→ Short task: From the article on high-yield dividend stocks below, extract the passage word for word, starting with "Simon is a retail" and going on through "for SPG stock.".

→ Excerpt to read:
>> Begin
These dividends are growing each year.
The lower interest rates fall around the world, the more appealing high-yield dividend stocks become to long-term investors. Unfortunately, many high-yielding dividend stocks may not be able to sustain those yields. When a company gets in financial trouble, a dividend cut can be the first way it tries to right the ship. However, a history of dividend hikes is one of the best signs a company has a healthy balance sheet. Here are eight stocks with dividend yields of at least 4% that have increased their dividends by an average of 10% annually over the past five years.
Energy Transfer (ticker: ET)
Energy Transfer owns more than 83,000 miles of natural gas and crude oil pipelines across the United States. Morningstar analyst Travis Miller says Energy Transfer's focus on liquid natural gas should benefit from a rise in LNG exports. After investing more than $8 billion annually from 2015 to 2018, Miller says Energy Transfer is set up for an extended period of cash flow growth. Energy Transfer has increased its dividend for 10 consecutive years and currently pays a 10.2% yield. Morningstar has a "buy" rating and $22 fair value estimate for ET stock.
Simon Property Group (SPG)
Simon is a retail real estate investment trust primarily focused on regional shopping malls. Morningstar analyst Kevin Brown says Simon has one of the top retail portfolios in the U.S., including Class A traditional malls and premium outlet malls in top markets. Despite losing market share to online shopping, Brown says U.S. brick-and-mortar retail sales should continue to grow for at least another decade. Simon Property has raised its dividend for nine straight years to its current 5.7% yield. Morningstar has a "buy" rating and $189 fair value estimate for SPG stock.
Magellan Midstream Partners (MMP)
>> End
→ Recorded information:
>> Begin
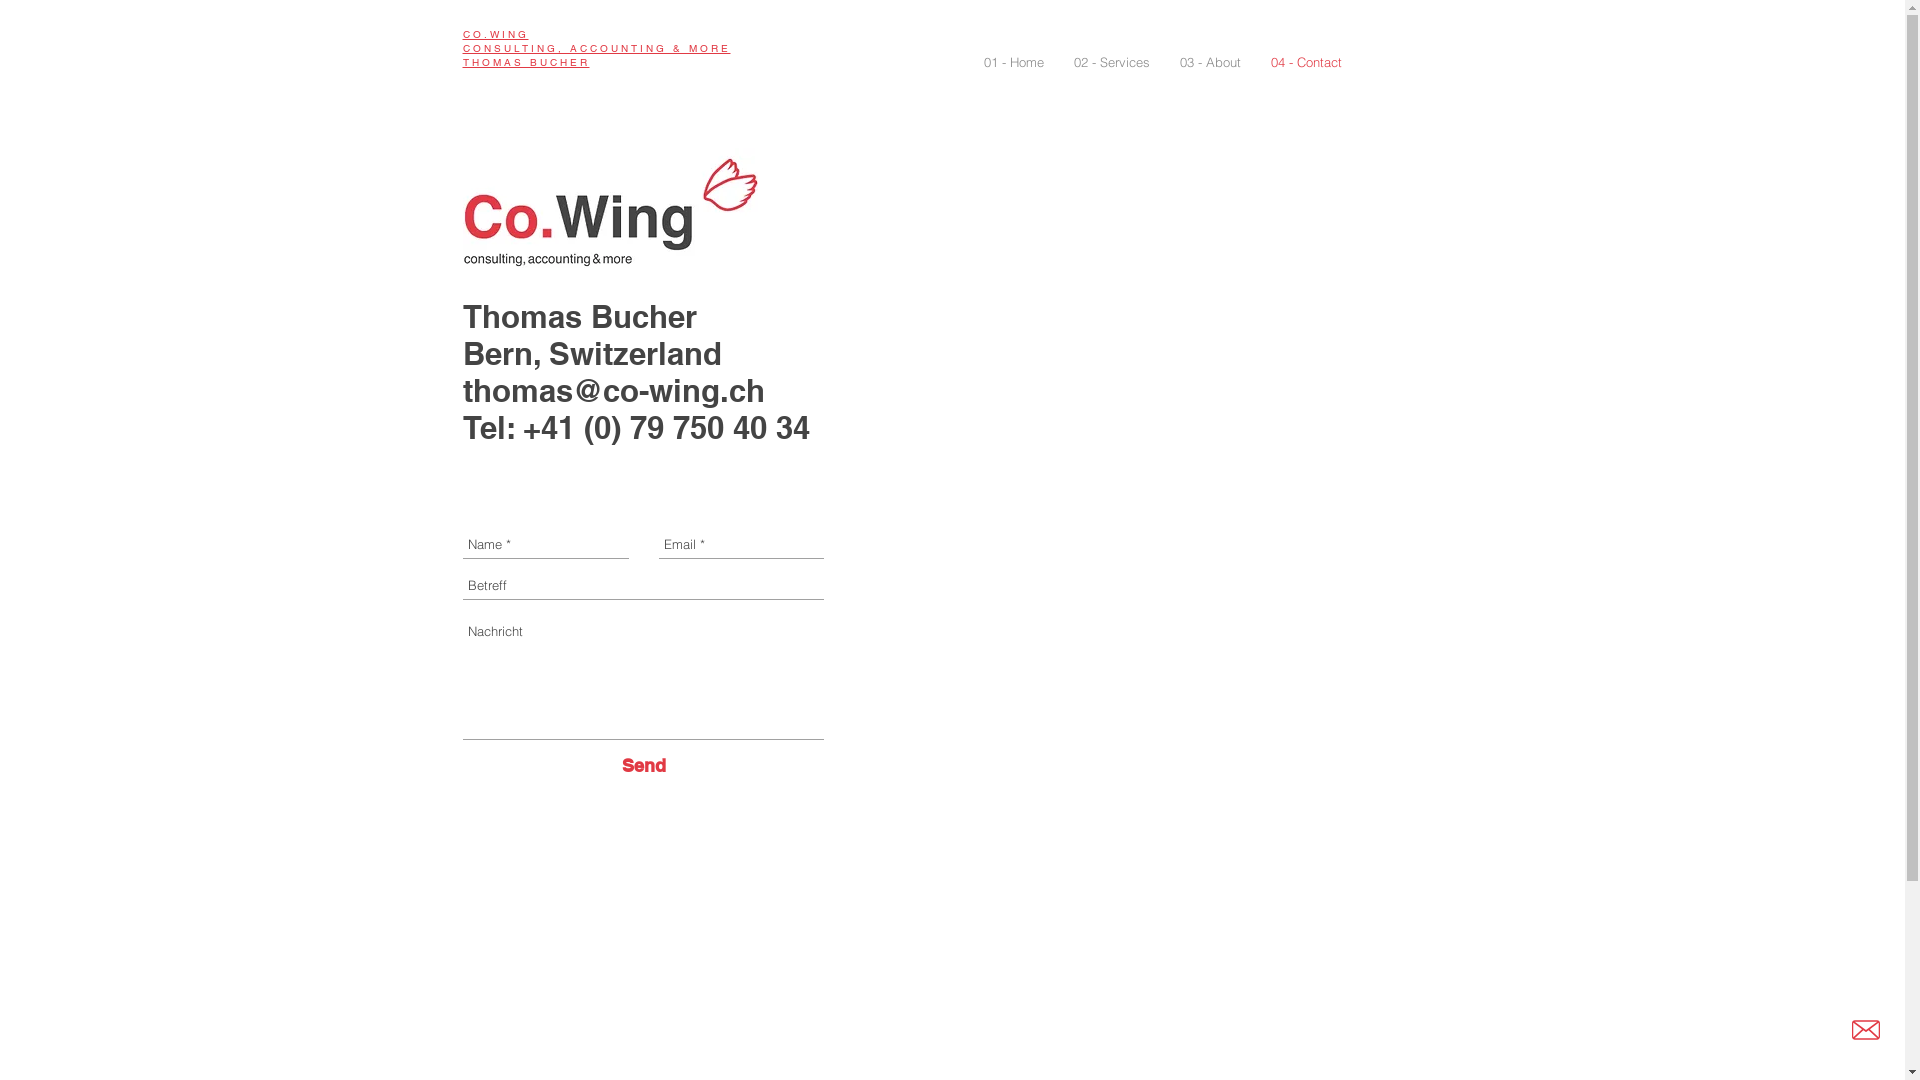 The image size is (1920, 1080). I want to click on 'Send', so click(621, 765).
>> End
→ In response:
Simon is a retail real estate investment trust primarily focused on regional shopping malls. Morningstar analyst Kevin Brown says Simon has one of the top retail portfolios in the U.S., including Class A traditional malls and premium outlet malls in top markets. Despite losing market share to online shopping, Brown says U.S. brick-and-mortar retail sales should continue to grow for at least another decade. Simon Property has raised its dividend for nine straight years to its current 5.7% yield. Morningstar has a "buy" rating and $189 fair value estimate for SPG stock.